(YOUR ASSIGNMENT) What lines in the records below contain the string "sidebar"? Copy every one.

(PROVIDED DATA)

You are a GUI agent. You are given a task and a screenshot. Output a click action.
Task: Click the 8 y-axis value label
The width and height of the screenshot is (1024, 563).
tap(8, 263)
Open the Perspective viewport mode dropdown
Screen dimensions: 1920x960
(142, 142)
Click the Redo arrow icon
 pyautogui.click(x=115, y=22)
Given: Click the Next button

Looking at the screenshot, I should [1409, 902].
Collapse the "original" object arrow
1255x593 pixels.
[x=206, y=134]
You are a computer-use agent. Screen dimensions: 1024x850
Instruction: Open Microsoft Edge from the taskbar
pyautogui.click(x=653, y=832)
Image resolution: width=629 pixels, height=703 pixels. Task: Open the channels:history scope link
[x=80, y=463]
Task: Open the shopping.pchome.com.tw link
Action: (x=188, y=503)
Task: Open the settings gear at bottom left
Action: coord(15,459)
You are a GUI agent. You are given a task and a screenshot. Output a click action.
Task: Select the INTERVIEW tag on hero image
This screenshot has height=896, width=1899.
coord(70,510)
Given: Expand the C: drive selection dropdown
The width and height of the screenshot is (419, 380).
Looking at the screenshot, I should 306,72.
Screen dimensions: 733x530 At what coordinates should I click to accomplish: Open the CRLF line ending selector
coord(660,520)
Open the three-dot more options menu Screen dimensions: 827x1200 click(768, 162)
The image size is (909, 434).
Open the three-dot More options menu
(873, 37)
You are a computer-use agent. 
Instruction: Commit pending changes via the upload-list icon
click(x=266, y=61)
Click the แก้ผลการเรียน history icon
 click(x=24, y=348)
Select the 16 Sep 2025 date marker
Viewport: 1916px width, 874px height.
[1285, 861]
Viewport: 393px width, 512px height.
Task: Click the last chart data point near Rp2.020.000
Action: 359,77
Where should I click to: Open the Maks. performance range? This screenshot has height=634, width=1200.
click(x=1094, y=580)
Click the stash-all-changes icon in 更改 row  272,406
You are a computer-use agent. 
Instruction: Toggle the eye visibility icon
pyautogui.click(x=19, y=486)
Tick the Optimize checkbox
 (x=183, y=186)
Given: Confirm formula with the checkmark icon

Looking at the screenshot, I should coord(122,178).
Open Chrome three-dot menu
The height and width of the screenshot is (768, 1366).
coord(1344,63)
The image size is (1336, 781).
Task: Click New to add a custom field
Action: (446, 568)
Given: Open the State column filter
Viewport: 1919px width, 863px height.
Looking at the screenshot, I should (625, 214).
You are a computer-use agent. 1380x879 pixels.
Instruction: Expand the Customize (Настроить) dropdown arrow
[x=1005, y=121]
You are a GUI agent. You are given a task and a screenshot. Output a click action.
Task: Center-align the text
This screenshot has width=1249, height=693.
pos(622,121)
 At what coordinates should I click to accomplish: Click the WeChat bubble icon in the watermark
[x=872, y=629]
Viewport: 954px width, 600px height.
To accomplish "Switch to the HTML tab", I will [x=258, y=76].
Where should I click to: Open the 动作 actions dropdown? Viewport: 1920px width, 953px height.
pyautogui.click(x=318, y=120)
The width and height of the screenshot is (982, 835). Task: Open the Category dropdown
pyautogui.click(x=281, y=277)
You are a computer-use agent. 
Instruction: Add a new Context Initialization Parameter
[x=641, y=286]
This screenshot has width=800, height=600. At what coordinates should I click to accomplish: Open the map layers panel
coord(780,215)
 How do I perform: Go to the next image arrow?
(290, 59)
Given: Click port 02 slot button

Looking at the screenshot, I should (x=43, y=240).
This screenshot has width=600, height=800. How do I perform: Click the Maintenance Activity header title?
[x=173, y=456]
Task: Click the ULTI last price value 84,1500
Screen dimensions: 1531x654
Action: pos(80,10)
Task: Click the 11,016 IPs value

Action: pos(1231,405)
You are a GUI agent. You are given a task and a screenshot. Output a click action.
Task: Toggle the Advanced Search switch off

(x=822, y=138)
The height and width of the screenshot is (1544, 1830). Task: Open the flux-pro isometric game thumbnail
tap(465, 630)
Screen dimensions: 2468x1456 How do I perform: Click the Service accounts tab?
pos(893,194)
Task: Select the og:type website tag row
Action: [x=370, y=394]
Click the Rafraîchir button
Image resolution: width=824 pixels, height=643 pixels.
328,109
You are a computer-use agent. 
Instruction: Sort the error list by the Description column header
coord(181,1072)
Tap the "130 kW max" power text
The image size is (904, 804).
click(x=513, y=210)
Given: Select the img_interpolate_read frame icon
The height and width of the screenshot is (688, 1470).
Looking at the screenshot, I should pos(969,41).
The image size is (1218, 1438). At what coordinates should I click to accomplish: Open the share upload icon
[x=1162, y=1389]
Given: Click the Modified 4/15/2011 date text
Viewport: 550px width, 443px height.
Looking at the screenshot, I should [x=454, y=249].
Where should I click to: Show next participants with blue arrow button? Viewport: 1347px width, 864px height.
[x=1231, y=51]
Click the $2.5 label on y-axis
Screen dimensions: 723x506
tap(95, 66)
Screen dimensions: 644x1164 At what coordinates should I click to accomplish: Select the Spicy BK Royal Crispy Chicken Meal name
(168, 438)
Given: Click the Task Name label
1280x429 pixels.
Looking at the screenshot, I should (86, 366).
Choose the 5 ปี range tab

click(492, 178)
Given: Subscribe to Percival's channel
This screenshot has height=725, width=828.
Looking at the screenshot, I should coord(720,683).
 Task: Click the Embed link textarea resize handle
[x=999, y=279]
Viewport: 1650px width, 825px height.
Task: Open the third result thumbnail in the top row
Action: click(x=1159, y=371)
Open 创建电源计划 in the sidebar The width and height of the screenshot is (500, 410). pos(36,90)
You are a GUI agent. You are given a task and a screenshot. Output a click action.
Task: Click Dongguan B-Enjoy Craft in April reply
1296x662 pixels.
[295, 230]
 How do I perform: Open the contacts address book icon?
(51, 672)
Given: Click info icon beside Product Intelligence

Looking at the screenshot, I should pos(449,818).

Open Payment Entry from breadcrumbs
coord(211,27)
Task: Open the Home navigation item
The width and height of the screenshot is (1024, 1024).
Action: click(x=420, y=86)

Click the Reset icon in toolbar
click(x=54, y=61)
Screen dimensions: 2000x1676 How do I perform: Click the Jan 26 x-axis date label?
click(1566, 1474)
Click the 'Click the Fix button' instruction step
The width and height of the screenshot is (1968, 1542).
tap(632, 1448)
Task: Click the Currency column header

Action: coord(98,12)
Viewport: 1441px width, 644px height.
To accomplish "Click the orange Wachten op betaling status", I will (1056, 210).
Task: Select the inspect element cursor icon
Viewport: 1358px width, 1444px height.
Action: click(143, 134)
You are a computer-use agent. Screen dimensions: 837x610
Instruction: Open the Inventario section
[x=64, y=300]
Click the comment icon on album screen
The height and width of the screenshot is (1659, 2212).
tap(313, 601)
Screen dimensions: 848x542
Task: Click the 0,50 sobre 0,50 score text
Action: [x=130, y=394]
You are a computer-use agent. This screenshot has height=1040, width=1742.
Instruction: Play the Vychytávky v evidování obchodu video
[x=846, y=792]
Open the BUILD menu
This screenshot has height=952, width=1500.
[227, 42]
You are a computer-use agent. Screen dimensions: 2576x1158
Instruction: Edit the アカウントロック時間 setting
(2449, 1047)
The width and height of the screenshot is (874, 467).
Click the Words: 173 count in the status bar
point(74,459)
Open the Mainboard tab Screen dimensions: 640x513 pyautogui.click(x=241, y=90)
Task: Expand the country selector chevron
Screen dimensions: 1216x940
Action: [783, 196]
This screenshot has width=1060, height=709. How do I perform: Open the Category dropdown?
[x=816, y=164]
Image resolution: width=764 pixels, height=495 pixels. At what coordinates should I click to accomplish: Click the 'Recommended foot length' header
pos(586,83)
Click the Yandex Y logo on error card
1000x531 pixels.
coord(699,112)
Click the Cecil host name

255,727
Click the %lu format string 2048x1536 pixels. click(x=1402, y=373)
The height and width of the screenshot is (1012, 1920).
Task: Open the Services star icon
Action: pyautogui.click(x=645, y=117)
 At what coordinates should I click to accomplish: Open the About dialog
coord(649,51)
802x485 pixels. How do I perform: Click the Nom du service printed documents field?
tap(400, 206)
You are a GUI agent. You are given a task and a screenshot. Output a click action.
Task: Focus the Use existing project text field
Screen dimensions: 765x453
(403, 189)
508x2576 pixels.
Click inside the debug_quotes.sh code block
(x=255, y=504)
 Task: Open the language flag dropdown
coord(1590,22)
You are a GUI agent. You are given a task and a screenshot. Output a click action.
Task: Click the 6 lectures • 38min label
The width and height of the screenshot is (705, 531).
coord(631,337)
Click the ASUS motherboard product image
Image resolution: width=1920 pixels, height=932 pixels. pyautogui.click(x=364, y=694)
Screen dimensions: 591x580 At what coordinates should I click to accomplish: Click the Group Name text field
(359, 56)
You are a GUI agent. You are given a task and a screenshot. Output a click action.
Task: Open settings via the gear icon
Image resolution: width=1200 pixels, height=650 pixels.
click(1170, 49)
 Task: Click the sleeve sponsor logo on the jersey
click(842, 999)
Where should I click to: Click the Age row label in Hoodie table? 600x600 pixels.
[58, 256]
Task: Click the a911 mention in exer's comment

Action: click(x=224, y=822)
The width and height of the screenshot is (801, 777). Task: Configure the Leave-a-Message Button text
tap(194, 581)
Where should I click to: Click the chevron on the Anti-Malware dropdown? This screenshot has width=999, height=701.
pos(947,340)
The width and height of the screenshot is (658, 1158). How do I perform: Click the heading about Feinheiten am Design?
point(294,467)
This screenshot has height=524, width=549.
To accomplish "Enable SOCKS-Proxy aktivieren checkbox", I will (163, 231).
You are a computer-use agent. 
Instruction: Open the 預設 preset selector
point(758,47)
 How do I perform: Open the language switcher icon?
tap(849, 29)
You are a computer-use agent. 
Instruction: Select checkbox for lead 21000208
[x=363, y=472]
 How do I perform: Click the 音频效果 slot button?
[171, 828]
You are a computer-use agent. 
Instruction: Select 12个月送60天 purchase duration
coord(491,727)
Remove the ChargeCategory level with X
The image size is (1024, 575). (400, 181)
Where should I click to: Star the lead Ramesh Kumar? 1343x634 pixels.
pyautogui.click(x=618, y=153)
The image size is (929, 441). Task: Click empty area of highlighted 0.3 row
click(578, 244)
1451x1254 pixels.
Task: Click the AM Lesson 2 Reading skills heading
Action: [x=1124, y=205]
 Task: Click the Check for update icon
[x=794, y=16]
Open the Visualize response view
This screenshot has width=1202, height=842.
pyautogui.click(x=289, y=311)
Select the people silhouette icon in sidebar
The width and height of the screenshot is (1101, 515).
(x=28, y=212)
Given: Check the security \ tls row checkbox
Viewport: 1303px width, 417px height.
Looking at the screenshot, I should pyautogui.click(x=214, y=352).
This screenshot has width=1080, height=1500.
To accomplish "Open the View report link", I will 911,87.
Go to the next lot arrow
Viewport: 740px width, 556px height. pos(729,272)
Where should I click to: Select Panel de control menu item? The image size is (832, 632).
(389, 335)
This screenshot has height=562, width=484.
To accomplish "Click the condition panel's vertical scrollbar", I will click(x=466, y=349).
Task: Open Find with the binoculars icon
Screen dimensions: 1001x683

(RESULT FOR THIS EXERCISE)
Open 创建电源计划 in the sidebar The width and height of the screenshot is (500, 410). pos(36,90)
Select the people silhouette icon in sidebar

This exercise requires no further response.